EXERCISE PROMPT |
Your answer must be an exact copy of the records, minus any pictures.

Extracted data entries |

------

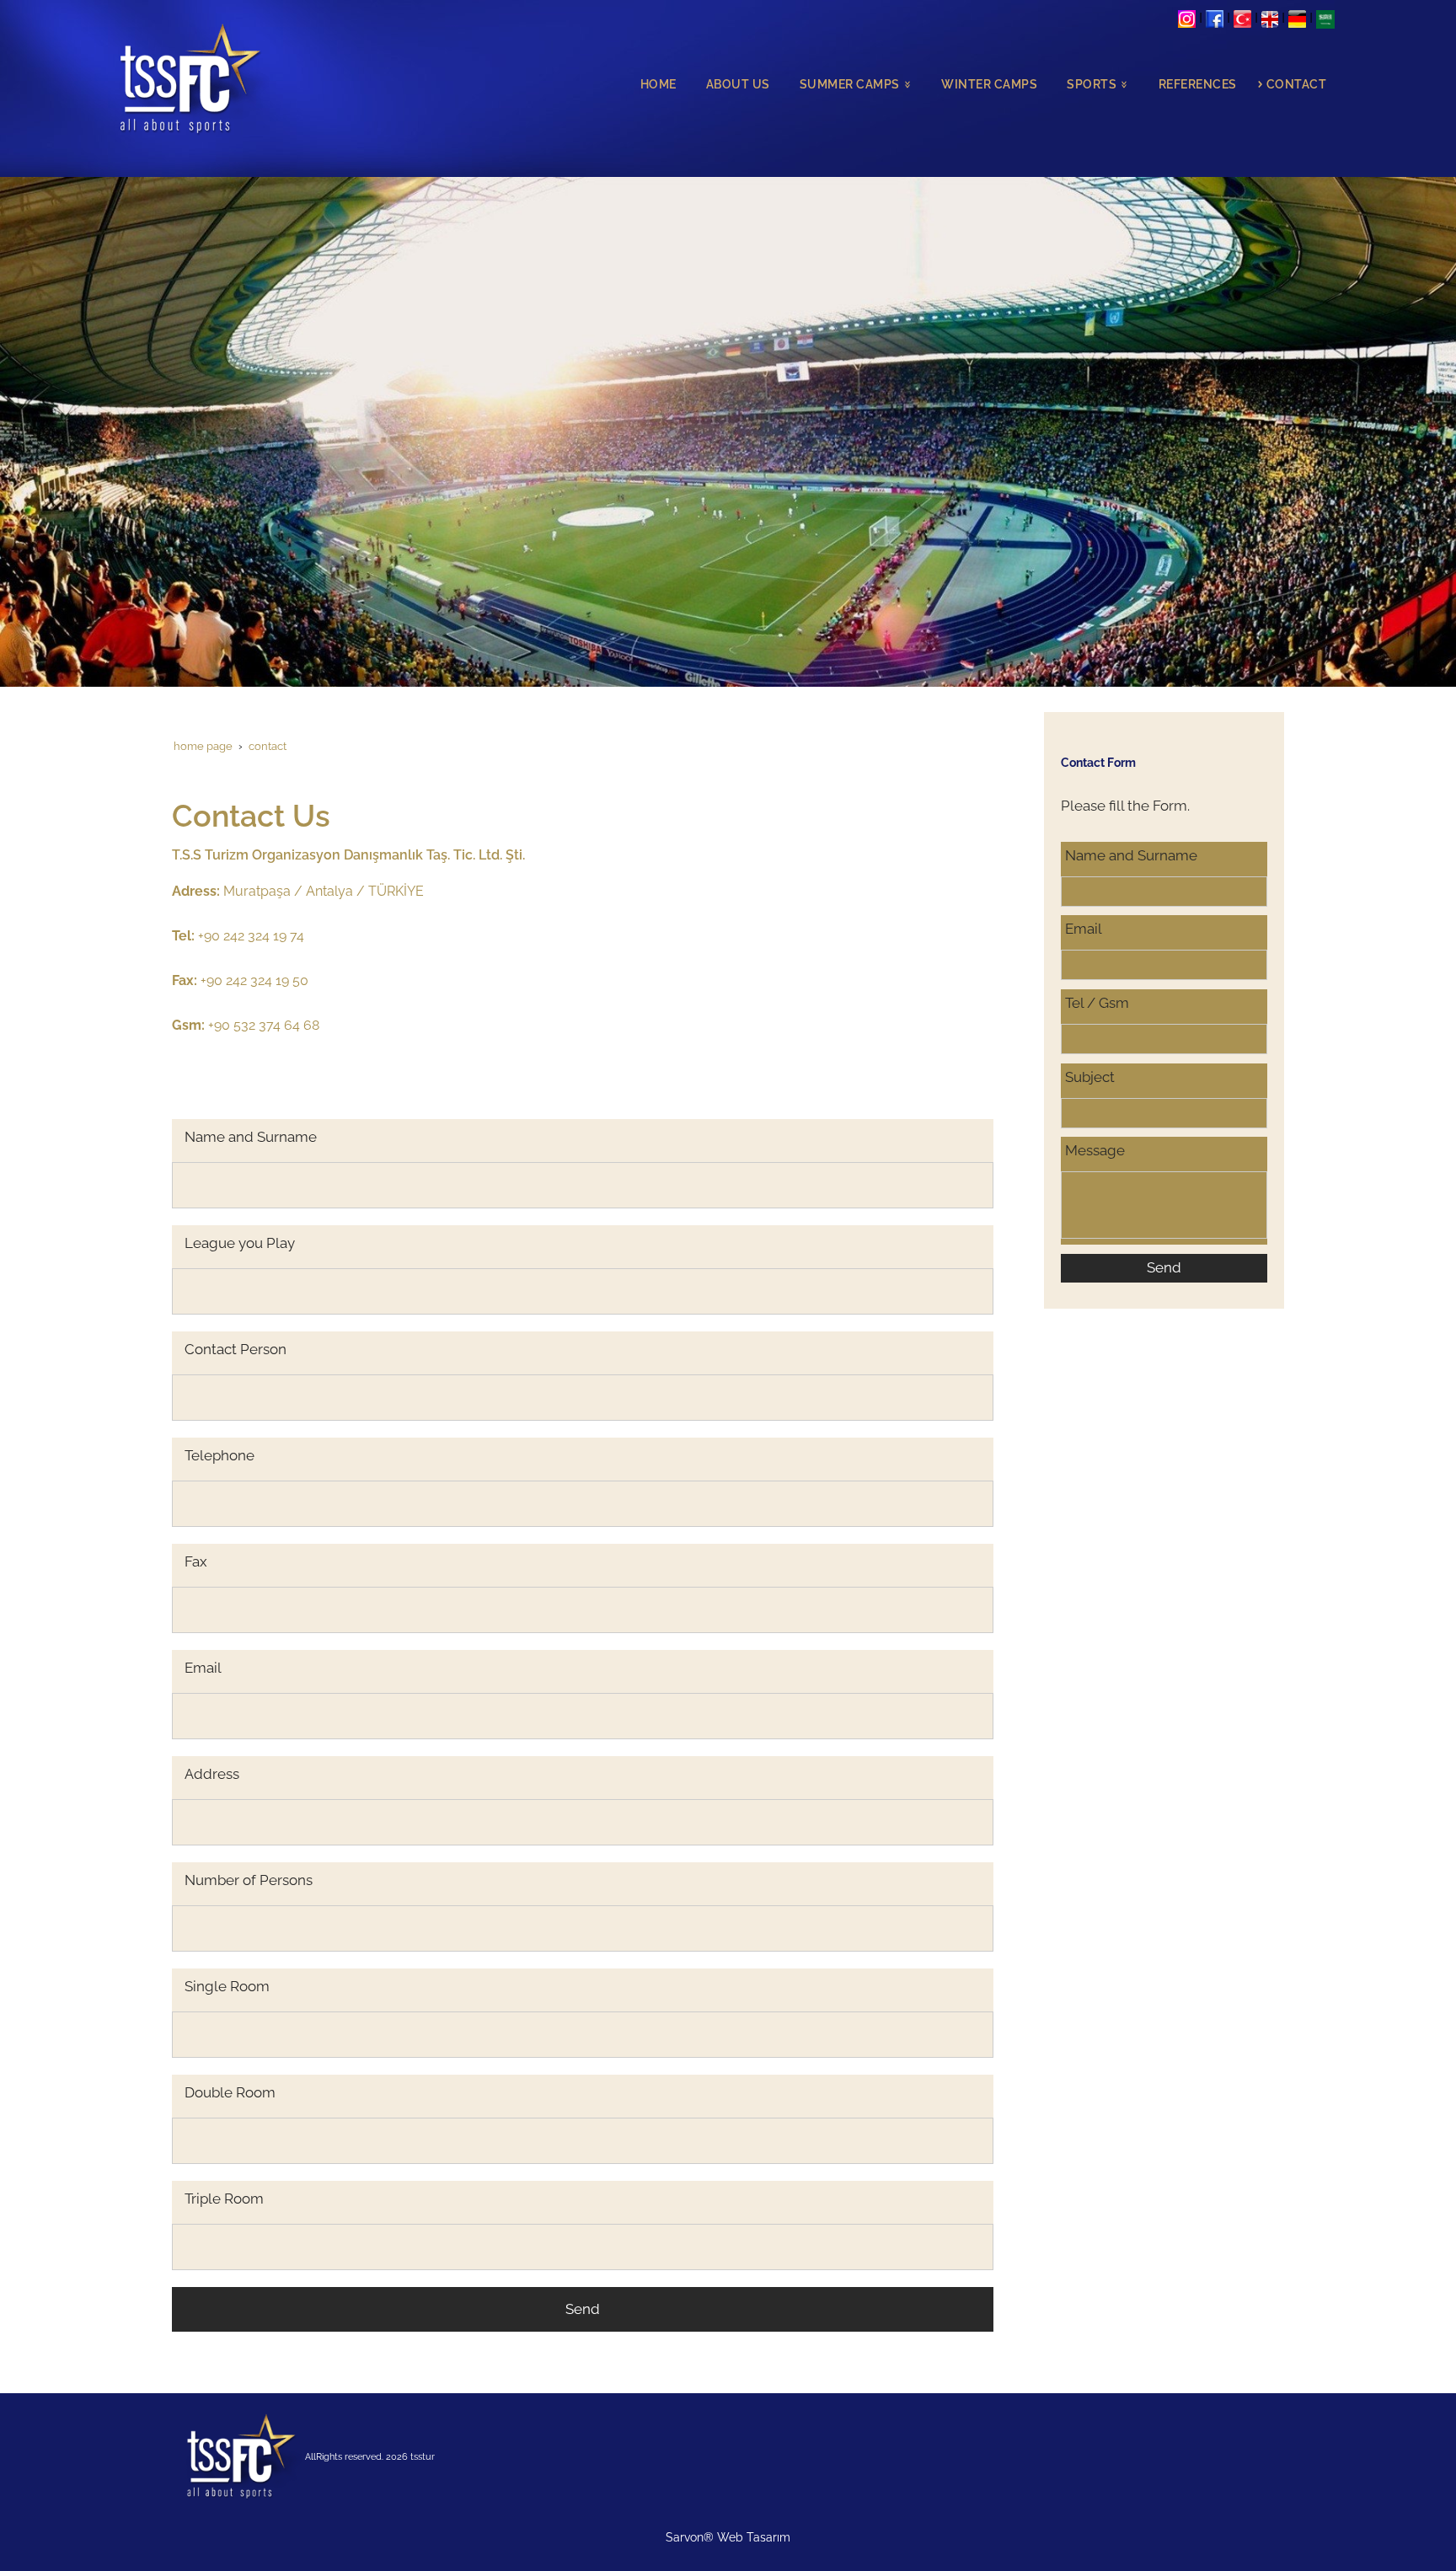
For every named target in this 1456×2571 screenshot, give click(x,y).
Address (212, 1773)
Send (582, 2309)
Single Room (227, 1986)
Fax (196, 1561)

------

RESPONSE BOX |
For every named target in this 1456×2571 screenshot, give click(x,y).
Address (212, 1773)
Send (582, 2309)
Single Room (227, 1986)
Fax (196, 1561)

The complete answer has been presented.